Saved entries
——
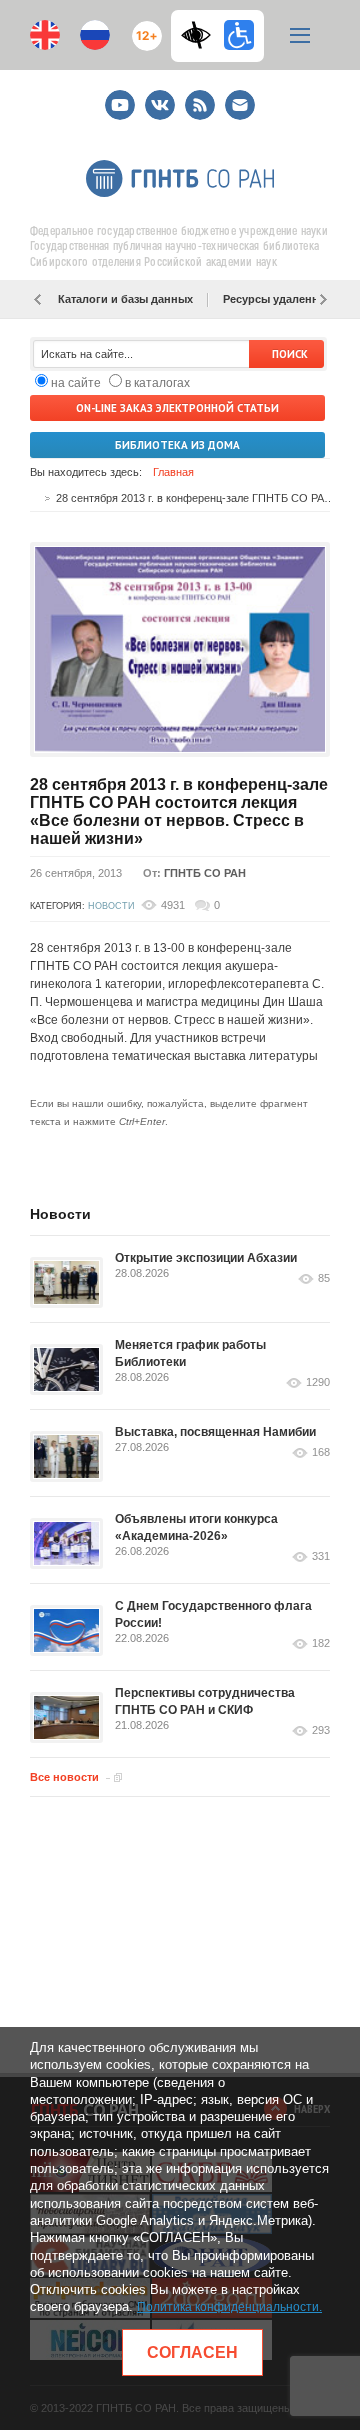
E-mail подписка (240, 105)
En (45, 35)
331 (321, 1556)
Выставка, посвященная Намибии (215, 1432)
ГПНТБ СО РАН (205, 873)
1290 (318, 1382)
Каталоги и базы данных (125, 299)
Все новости (64, 1777)
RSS (197, 96)
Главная (173, 472)
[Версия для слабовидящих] (201, 35)
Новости (111, 906)
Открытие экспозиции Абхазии (206, 1258)
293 (321, 1730)
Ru (95, 35)
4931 (173, 905)
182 (321, 1643)
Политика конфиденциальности (228, 2307)
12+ (142, 27)
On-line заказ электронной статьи (177, 408)
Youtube (120, 96)
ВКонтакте (160, 96)
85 (324, 1278)
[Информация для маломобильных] (239, 35)
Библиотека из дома (177, 445)
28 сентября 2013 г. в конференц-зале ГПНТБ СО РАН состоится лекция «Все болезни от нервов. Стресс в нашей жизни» (179, 811)
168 (321, 1452)
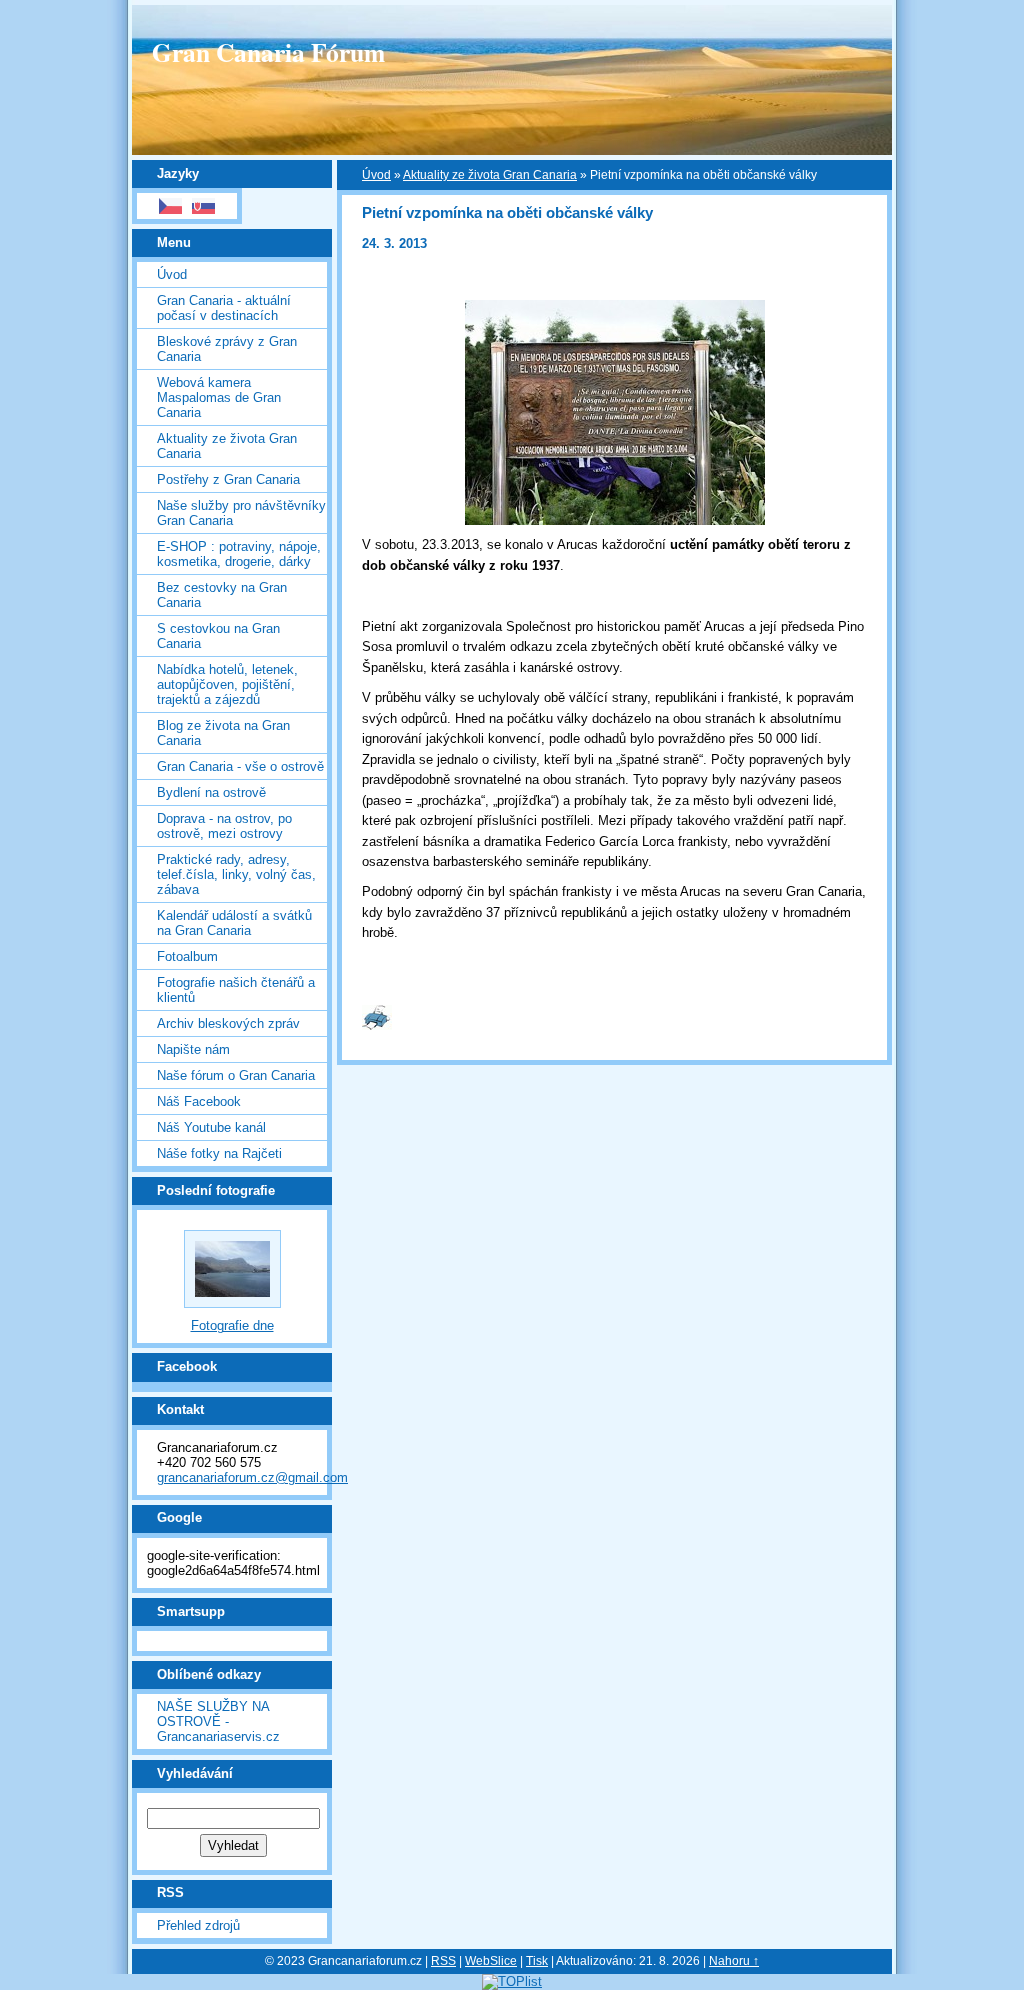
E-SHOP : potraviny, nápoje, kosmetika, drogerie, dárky (239, 554)
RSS (443, 1961)
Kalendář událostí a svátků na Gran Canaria (234, 923)
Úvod (172, 274)
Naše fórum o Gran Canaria (236, 1075)
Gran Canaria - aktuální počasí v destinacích (224, 308)
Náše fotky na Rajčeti (219, 1153)
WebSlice (491, 1961)
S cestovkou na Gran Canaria (218, 636)
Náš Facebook (199, 1101)
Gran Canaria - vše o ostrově (240, 766)
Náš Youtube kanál (211, 1127)
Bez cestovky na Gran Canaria (222, 595)
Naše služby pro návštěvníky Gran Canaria (241, 513)
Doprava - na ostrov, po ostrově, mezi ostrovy (224, 826)
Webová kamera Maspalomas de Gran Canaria (219, 397)
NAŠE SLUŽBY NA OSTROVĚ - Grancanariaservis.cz (218, 1721)
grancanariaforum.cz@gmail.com (252, 1477)
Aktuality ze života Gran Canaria (227, 446)
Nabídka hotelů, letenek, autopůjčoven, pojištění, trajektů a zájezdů (227, 684)
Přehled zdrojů (198, 1925)
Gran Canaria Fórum (268, 52)
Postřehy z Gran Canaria (228, 479)
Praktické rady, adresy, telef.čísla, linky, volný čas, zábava (236, 874)
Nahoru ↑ (734, 1961)
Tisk (537, 1961)
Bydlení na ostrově (211, 792)
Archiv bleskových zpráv (228, 1023)
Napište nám (193, 1049)
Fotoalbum (187, 956)
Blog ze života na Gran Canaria (223, 733)
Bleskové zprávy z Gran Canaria (227, 349)
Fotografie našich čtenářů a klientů (236, 990)
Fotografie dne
——
• [TASK STATEMENT]:
All lines from the one containing "RSS (443, 1961)" through the end of the records, both ends included, are to be quoted exactly; please add nothing else.

• [THE COMPLETED TASK]:
RSS (443, 1961)
Kalendář událostí a svátků na Gran Canaria (234, 923)
Úvod (172, 274)
Naše fórum o Gran Canaria (236, 1075)
Gran Canaria - aktuální počasí v destinacích (224, 308)
Náše fotky na Rajčeti (219, 1153)
WebSlice (491, 1961)
S cestovkou na Gran Canaria (218, 636)
Náš Facebook (199, 1101)
Gran Canaria - vše o ostrově (240, 766)
Náš Youtube kanál (211, 1127)
Bez cestovky na Gran Canaria (222, 595)
Naše služby pro návštěvníky Gran Canaria (241, 513)
Doprava - na ostrov, po ostrově, mezi ostrovy (224, 826)
Webová kamera Maspalomas de Gran Canaria (219, 397)
NAŠE SLUŽBY NA OSTROVĚ - Grancanariaservis.cz (218, 1721)
grancanariaforum.cz@gmail.com (252, 1477)
Aktuality ze života Gran Canaria (227, 446)
Nabídka hotelů, letenek, autopůjčoven, pojištění, trajektů a zájezdů (227, 684)
Přehled zdrojů (198, 1925)
Gran Canaria Fórum (268, 52)
Postřehy z Gran Canaria (228, 479)
Praktické rady, adresy, telef.čísla, linky, volný čas, zábava (236, 874)
Nahoru ↑ (734, 1961)
Tisk (537, 1961)
Bydlení na ostrově (211, 792)
Archiv bleskových zpráv (228, 1023)
Napište nám (193, 1049)
Fotoalbum (187, 956)
Blog ze života na Gran Canaria (223, 733)
Bleskové zprávy z Gran Canaria (227, 349)
Fotografie našich čtenářů a klientů (236, 990)
Fotografie dne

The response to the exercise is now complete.